Here's how to access the result:

Dialogue.java:

Logger logger = context.getLogger();
if (inputTurn.getRecognitionInfo() != null) {
    JsonArray recognitionResult = inputTurn.getRecognitionInfo().getRecognitionResult();
    //Extracting the "interpretation" of the first recognition hypothesis. 
    String phoneNumber = recognitionResult.getJsonObject(0).getString("interpretation");
    logger.info("Phone number entered: " + phoneNumber);
} else if (VoiceXmlEvent.hasEvent(VoiceXmlEvent.NO_INPUT, inputTurn.getEvents())) {
    logger.info("Timeout.");
} else if (VoiceXmlEvent.hasEvent(VoiceXmlEvent.NO_MATCH, inputTurn.getEvents())) {
    logger.info("Invalid phone number");
}

Note that the phone number doesn't need any normalization at this point. The optional country code will not be part of the interpretation.


Running this example

You can download or browse the complete code for this example at GitHub.This is a complete working application that you can build and run for yourself.

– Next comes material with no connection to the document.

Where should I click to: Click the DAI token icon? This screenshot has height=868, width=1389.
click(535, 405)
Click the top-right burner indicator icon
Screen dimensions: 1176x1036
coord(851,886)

You can also clone the Rivr Cookbook repository and checkout this example:

git clone -b dtmf-grammar-with-semantic [email protected]:nuecho/rivr-cookbook.git

Then, to build and run it:

cd rivr-cookbook

./gradlew jettyRun

The VoiceXML dialogue should be available at http://localhost:8080/rivr-cookbook/dialogue

To stop the application, press Control-C in the console.